Selected passage:
-----

Relationships and ambient information are built in workplaces in the same way. Building a company culture is a lot like building any community. Everyone needs to feel supported, through both hard actions (providing inclusive benefits, tools, processes, policies) and soft gestures (trust, openness, vulnerability, transparency, empathy). There need to be spaces for reflection, and there has to be room for being messily human. Everyone has to feel valued because they are valued, both in word and action. And in turn, it turns out that having increased power, agency, connectedness, support, and trust will make them happier and more productive.

There are tools for this, but they’re different tools. I believe strongly in journaling inside a company, for example: a way of modeling transparent communication, quiet reflection, and vulnerability. The best place I’ve seen this work is Medium, which has a private version of its site (called Hatch) run as an intranet for employees. It’s a beautiful space that runs the gamut from engineering specs to personal introductions and introspection. As Marcin Wishary wrote a few years ago:

It’s so good it feels like a perk. It forces us to be thoughtful about our product and about our company. It makes everyone a better writer/explainer/storyteller. It keeps the relevant ideas and thoughts afloat, as they don’t just die in individual mailboxes.

-----

Data extract:
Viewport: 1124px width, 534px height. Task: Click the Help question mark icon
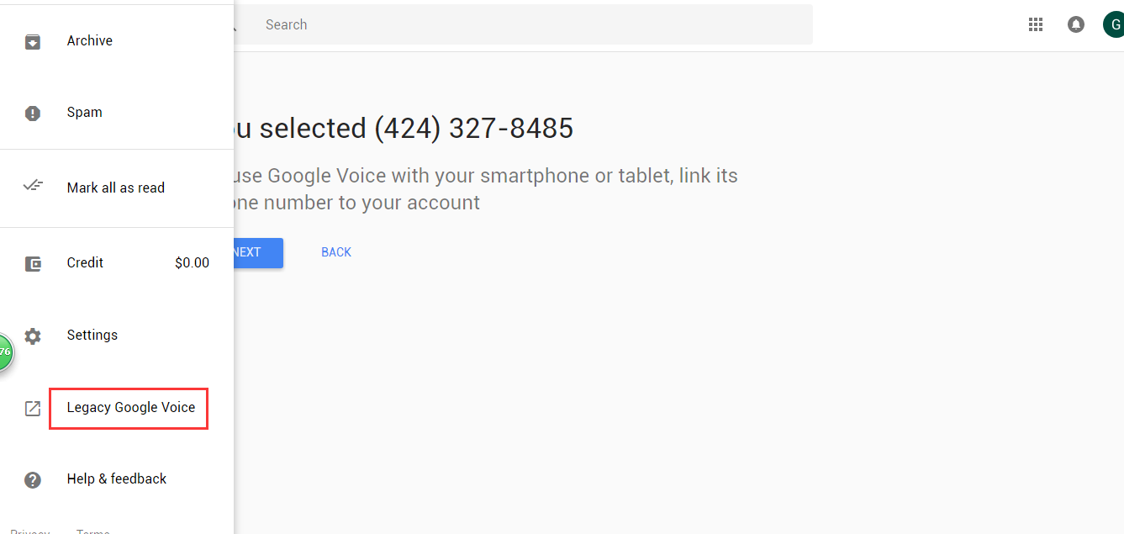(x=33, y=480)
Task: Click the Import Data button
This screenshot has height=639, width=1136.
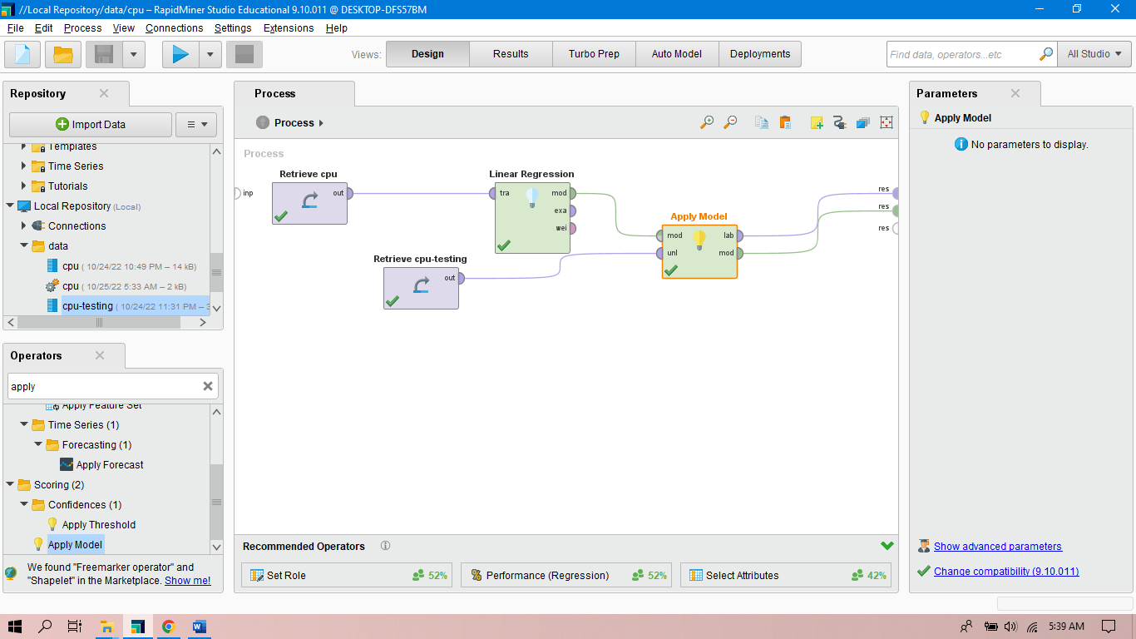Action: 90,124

-----

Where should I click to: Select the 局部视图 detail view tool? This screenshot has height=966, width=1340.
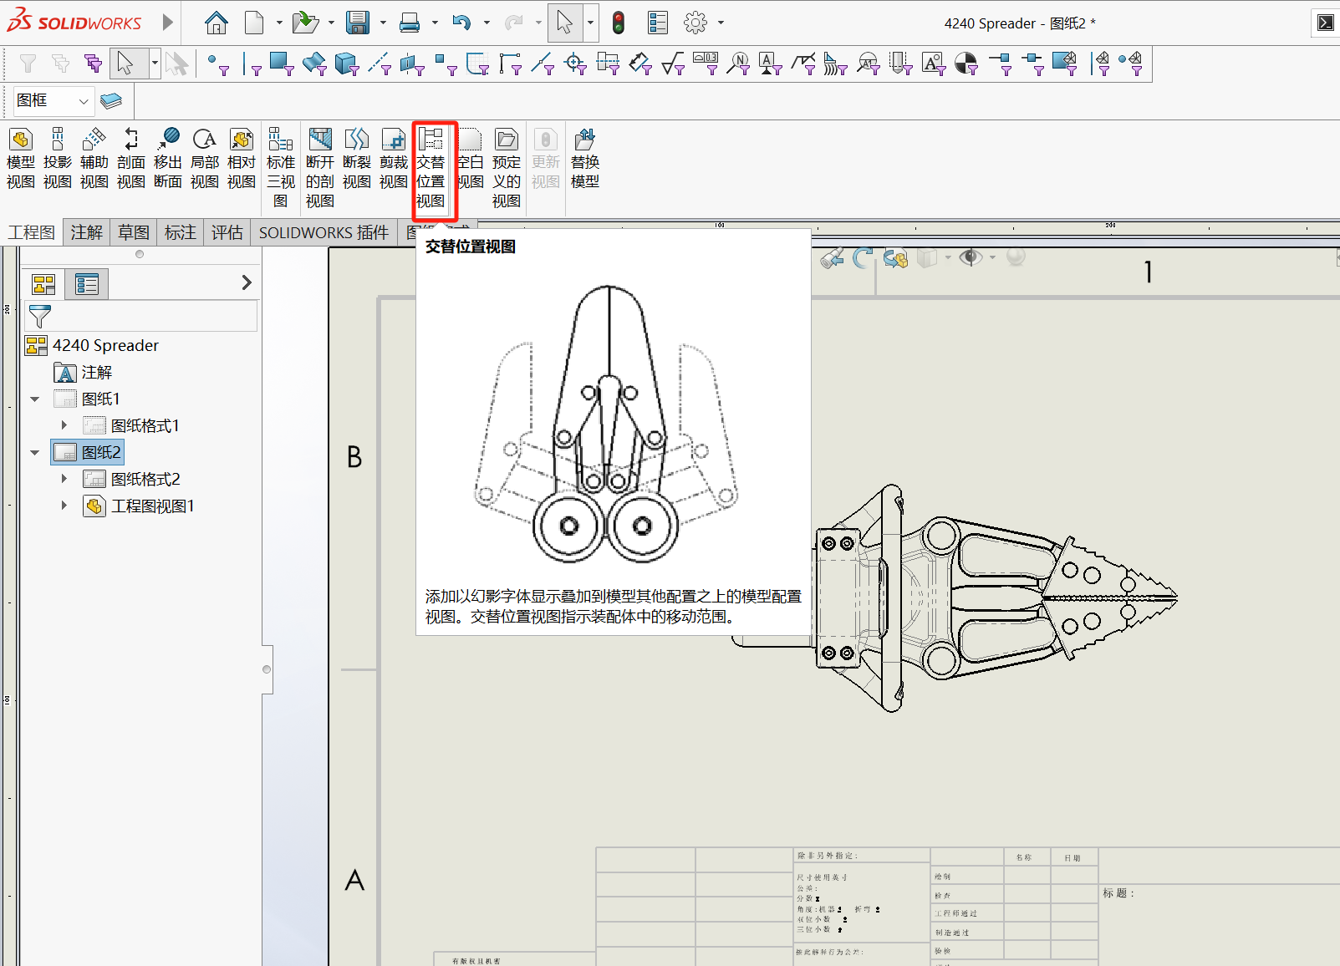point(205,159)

-----

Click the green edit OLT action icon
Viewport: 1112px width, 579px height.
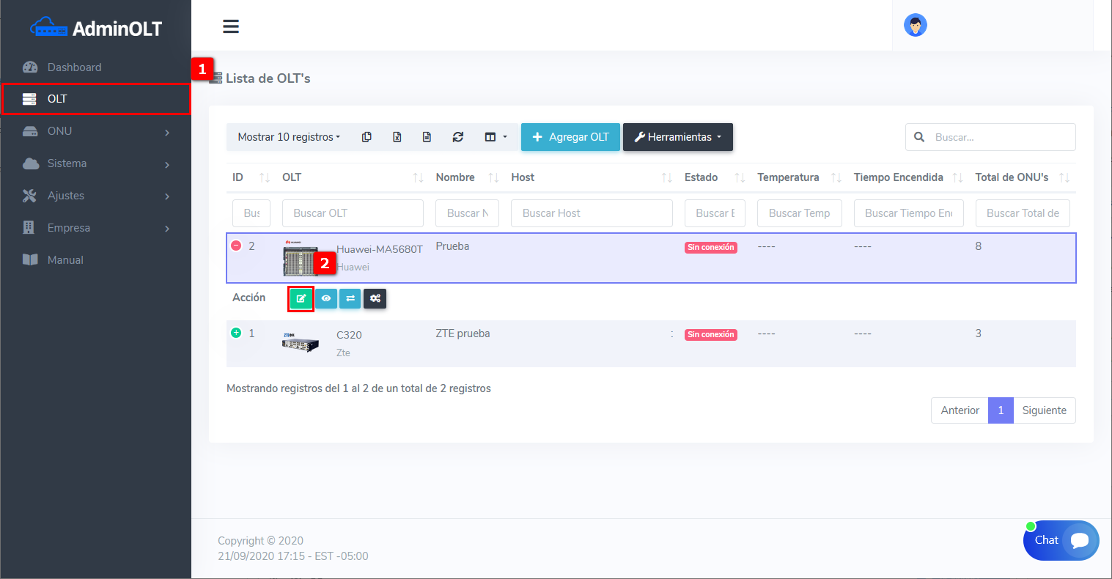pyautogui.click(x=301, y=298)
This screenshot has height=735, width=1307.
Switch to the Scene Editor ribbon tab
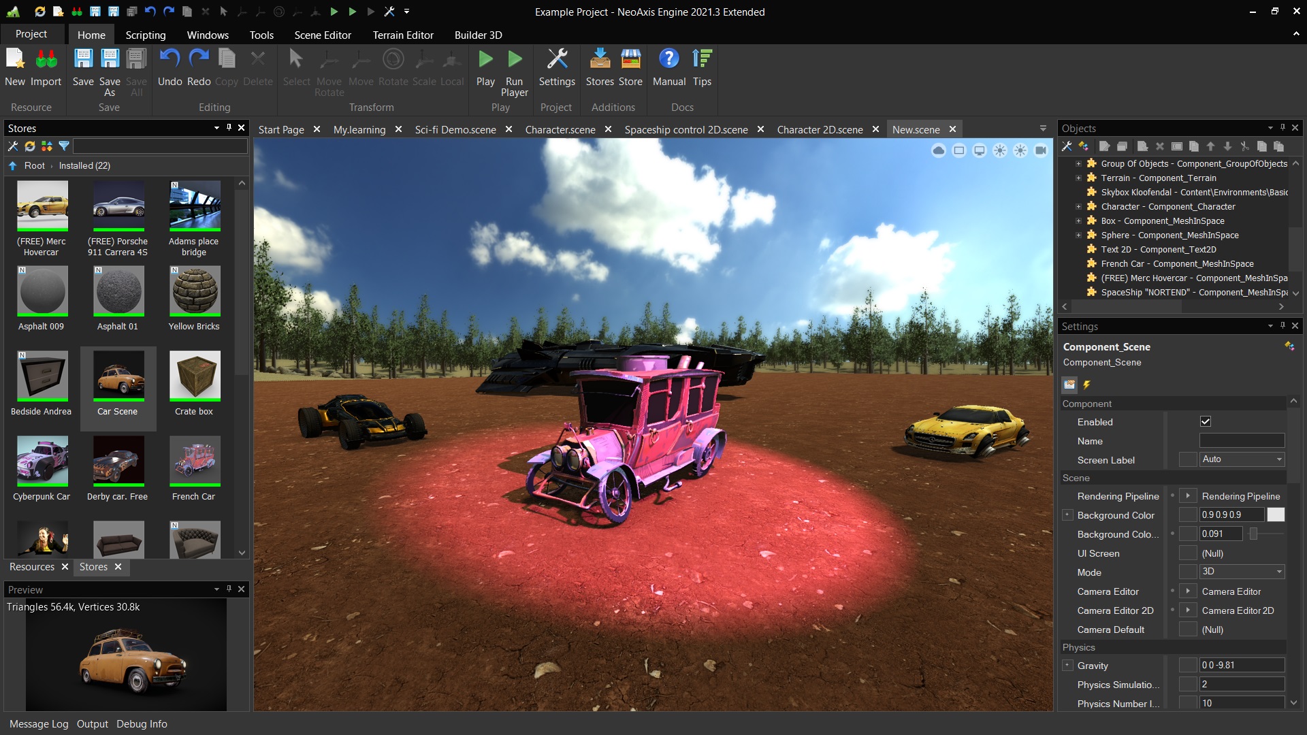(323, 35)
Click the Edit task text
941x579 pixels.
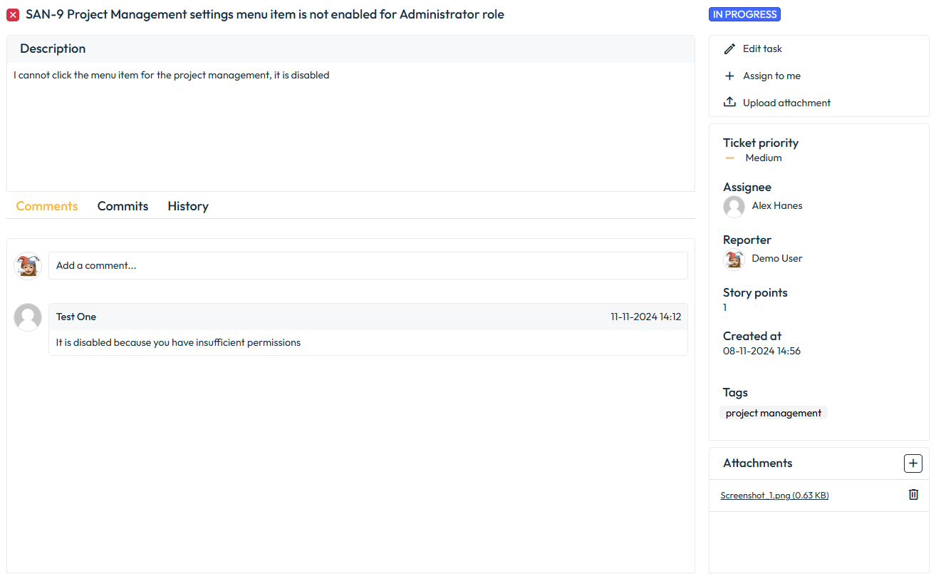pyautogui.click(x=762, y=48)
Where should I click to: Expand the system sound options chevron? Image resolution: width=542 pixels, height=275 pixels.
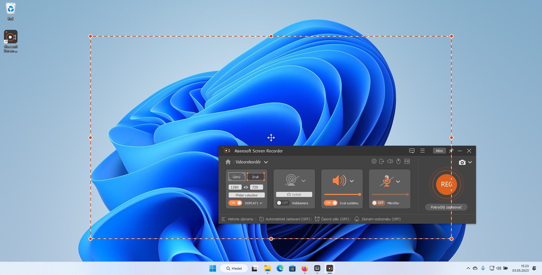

-----

Instructions:
- A) From the passage on company culture, quote the text starting with "It’s so good" and going on through "in individual mailboxes.".
- B) In the passage on company culture, what is the private version of Medium's site, run as an intranet for employees, called?

Task-by-task outputs:
- A)
It’s so good it feels like a perk. It forces us to be thoughtful about our product and about our company. It makes everyone a better writer/explainer/storyteller. It keeps the relevant ideas and thoughts afloat, as they don’t just die in individual mailboxes.

- B) Hatch